In the latest sign of renewed communication between Australia and China, Wong and Wang met in Bali on Friday night after a G20 meeting, the first such get-together of foreign ministers from the two nations for nearly three years.
Penny Wong and Wang Yi meet up in Bali on Friday night.Credit:Johannes P. Christo
Wong said the pair had spoken “frankly” and “listened carefully to each other’s priorities and concerns” on bilateral issues as well as regional and international security.
“This is the first step towards stabilising the relationship,” she said. “We are a government and a nation that has made certain decisions on the basis of our national interest, our national security and our sovereignty and we won’t be resiling from those.

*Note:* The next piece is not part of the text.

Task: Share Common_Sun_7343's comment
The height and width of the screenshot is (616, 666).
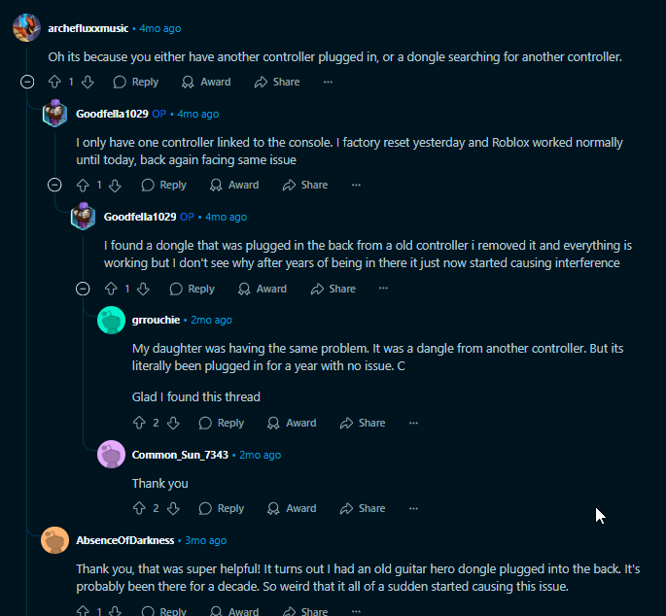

“But we do think it’s in our interests, and we would stay say in China’s interests, for the relationship to be stabilised. That’s going to take time, that’s going to take effort, that’s going to take work and it’s going to take some nuance.”
Wong said she raised China’s $20 billion in trade sanctions as well as the detention of Australian journalist Cheng Lei and writer Yang Hengjun during the talks.
Asked what message Wang had delivered, she said: “I think the Chinese position is well known. Its different perspectives are well known and what was put to me reflected what we know China’s position to be.”
Irritated a by a range of issues including Australian anti-dumping trade measures and the barring of Chinese investments, China has said repeatedly that “concrete actions” are needed from Australia to reset ties.
Wong, however, reaffirmed on Friday it was up to Beijing to remove trade bans to help improve relations, saying such an outcome was in the best interests of both countries.
“That remains the government’s position, those trade blockages should be removed,” she said. “All of these issues will take some time. We will take one step at a time.
The ice-breaker between Wong and Wang after Friday’s G20 foreign ministers’ summit in Bali came only weeks after their competing tours of the Pacific, where China has been trying to extend its influence after signing a controversial security pact with Solomon Islands.
It followed another get-together on the sidelines of a defence conference in Singapore last month at which Deputy Prime Minister Richard Marles and China Defence Minister Wei Fenghe met for more than an hour.
“We will walk the path towards stabilising the relationship carefully and in a considered way,” Wong said.
Wang is also meeting with US Secretary of State Antony Blinken in Bali on Saturday.Credit:Johannes P. Christo
On the eve of their meeting Wang had warned against parallels being drawn between Russia’s invasion of Ukraine and China’s desire to reclaim Taiwan, saying Beijing “rejects any attempt to compare the Ukraine crisis with the Taiwan question and will firmly safeguard its core interests”.
Asked last week by The Australian Financial Review what lessons China should take the Russian war, Prime Minister Anthony Albanese said it had shown that “attempts to impose change by force on a sovereign country meets resistance”.
The comment drew a sharp response from Chinese state media and China’s foreign ministry, which branded it “irresponsible”, but Wong took a more diplomatic tone on China and Taiwan on Friday.
“In relation to Taiwan, there’s a bipartisan position on One China policy. I think there’s a bipartisan position now that we support the status quo and that there be no unilateral change to that status quo,” she said.
Wong also met on Friday with United States Secretary of State Antony Blinken on the sidelines of the G20 meeting as well as the foreign ministers of France, Germany and Canada.
On Friday morning she joined a gathering of Pacific Islands foreign ministers virtually and will travel to Fiji for the Pacific Islands Forum leaders meeting in Fiji next week.
Wang is due to meet with Blinken on Saturday before flying out of Bali.